# ABOUT THIS EXERCISE
Reproduce the following entries verbatim, each one complete.

- - -

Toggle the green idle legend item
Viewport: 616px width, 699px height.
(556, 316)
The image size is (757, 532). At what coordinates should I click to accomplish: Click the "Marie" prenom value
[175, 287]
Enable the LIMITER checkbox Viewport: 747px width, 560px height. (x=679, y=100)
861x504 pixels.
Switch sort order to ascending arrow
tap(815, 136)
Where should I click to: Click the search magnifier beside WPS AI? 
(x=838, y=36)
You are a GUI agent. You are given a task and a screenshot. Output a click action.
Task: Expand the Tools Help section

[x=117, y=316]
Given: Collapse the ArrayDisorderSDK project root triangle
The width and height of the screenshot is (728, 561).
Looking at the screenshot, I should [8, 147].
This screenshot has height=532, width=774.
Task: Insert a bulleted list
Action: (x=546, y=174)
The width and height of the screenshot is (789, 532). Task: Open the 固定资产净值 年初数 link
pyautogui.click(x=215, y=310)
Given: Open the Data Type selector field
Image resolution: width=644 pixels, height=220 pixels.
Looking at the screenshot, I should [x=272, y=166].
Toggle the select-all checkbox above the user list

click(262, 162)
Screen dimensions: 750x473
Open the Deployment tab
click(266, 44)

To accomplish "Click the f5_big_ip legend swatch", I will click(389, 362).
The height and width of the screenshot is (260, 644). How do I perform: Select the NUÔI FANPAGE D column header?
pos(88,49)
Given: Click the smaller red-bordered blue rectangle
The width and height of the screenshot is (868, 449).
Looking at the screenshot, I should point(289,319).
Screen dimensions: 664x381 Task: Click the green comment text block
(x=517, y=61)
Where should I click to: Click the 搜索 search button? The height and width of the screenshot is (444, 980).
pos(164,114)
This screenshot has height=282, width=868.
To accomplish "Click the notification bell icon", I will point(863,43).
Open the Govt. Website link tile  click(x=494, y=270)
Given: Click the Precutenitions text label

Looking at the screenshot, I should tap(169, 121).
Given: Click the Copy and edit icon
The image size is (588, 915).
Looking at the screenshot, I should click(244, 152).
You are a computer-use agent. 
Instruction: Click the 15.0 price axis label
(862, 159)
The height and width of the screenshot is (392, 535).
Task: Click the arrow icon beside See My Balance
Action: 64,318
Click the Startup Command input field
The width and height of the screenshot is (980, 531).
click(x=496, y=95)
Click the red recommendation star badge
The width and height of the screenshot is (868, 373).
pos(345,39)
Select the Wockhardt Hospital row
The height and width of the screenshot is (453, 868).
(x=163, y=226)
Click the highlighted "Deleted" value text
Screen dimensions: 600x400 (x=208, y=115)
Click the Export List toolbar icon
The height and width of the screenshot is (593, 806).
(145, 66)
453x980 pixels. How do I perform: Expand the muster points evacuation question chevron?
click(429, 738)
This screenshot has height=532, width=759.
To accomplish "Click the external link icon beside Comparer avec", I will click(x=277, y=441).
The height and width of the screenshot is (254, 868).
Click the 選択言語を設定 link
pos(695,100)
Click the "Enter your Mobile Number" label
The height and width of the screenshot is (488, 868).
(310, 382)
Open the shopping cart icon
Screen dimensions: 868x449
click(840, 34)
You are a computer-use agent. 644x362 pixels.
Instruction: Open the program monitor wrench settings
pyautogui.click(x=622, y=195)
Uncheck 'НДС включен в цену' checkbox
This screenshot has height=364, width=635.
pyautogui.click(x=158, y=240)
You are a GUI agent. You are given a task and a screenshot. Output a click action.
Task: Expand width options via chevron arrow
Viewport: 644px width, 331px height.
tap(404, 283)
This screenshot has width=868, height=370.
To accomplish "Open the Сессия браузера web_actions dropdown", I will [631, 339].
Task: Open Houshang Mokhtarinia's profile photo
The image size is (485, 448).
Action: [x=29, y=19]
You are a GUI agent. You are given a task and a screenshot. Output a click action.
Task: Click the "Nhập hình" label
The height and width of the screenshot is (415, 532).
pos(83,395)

- - -

# EXERCISE OUTPUT
Toggle the green idle legend item
Viewport: 616px width, 699px height.
(556, 316)
The image size is (757, 532). At what coordinates should I click to accomplish: Click the "Marie" prenom value
[175, 287]
Enable the LIMITER checkbox Viewport: 747px width, 560px height. (x=679, y=100)
861x504 pixels.
Switch sort order to ascending arrow
tap(815, 136)
Where should I click to: Click the search magnifier beside WPS AI? 
(x=838, y=36)
You are a GUI agent. You are given a task and a screenshot. Output a click action.
Task: Expand the Tools Help section

[x=117, y=316]
Given: Collapse the ArrayDisorderSDK project root triangle
The width and height of the screenshot is (728, 561).
Looking at the screenshot, I should [8, 147].
This screenshot has height=532, width=774.
Task: Insert a bulleted list
Action: (x=546, y=174)
The width and height of the screenshot is (789, 532). Task: Open the 固定资产净值 年初数 link
pyautogui.click(x=215, y=310)
Given: Open the Data Type selector field
Image resolution: width=644 pixels, height=220 pixels.
Looking at the screenshot, I should [x=272, y=166].
Toggle the select-all checkbox above the user list

click(262, 162)
Screen dimensions: 750x473
Open the Deployment tab
click(266, 44)

To accomplish "Click the f5_big_ip legend swatch", I will click(389, 362).
The height and width of the screenshot is (260, 644). How do I perform: Select the NUÔI FANPAGE D column header?
pos(88,49)
Given: Click the smaller red-bordered blue rectangle
The width and height of the screenshot is (868, 449).
Looking at the screenshot, I should point(289,319).
Screen dimensions: 664x381 Task: Click the green comment text block
(x=517, y=61)
Where should I click to: Click the 搜索 search button? The height and width of the screenshot is (444, 980).
pos(164,114)
This screenshot has height=282, width=868.
To accomplish "Click the notification bell icon", I will point(863,43).
Open the Govt. Website link tile  click(x=494, y=270)
Given: Click the Precutenitions text label

Looking at the screenshot, I should tap(169, 121).
Given: Click the Copy and edit icon
The image size is (588, 915).
Looking at the screenshot, I should click(244, 152).
You are a computer-use agent. 
Instruction: Click the 15.0 price axis label
(862, 159)
The height and width of the screenshot is (392, 535).
Task: Click the arrow icon beside See My Balance
Action: 64,318
Click the Startup Command input field
The width and height of the screenshot is (980, 531).
click(x=496, y=95)
Click the red recommendation star badge
The width and height of the screenshot is (868, 373).
pos(345,39)
Select the Wockhardt Hospital row
The height and width of the screenshot is (453, 868).
(x=163, y=226)
Click the highlighted "Deleted" value text
Screen dimensions: 600x400 (x=208, y=115)
Click the Export List toolbar icon
The height and width of the screenshot is (593, 806).
(145, 66)
453x980 pixels. How do I perform: Expand the muster points evacuation question chevron?
click(429, 738)
This screenshot has height=532, width=759.
To accomplish "Click the external link icon beside Comparer avec", I will click(x=277, y=441).
The height and width of the screenshot is (254, 868).
Click the 選択言語を設定 link
pos(695,100)
Click the "Enter your Mobile Number" label
The height and width of the screenshot is (488, 868).
(310, 382)
Open the shopping cart icon
Screen dimensions: 868x449
click(840, 34)
You are a computer-use agent. 644x362 pixels.
Instruction: Open the program monitor wrench settings
pyautogui.click(x=622, y=195)
Uncheck 'НДС включен в цену' checkbox
This screenshot has height=364, width=635.
pyautogui.click(x=158, y=240)
You are a GUI agent. You are given a task and a screenshot. Output a click action.
Task: Expand width options via chevron arrow
Viewport: 644px width, 331px height.
tap(404, 283)
This screenshot has width=868, height=370.
To accomplish "Open the Сессия браузера web_actions dropdown", I will [631, 339].
Task: Open Houshang Mokhtarinia's profile photo
The image size is (485, 448).
Action: [x=29, y=19]
You are a GUI agent. You are given a task and a screenshot. Output a click action.
Task: Click the "Nhập hình" label
The height and width of the screenshot is (415, 532).
pos(83,395)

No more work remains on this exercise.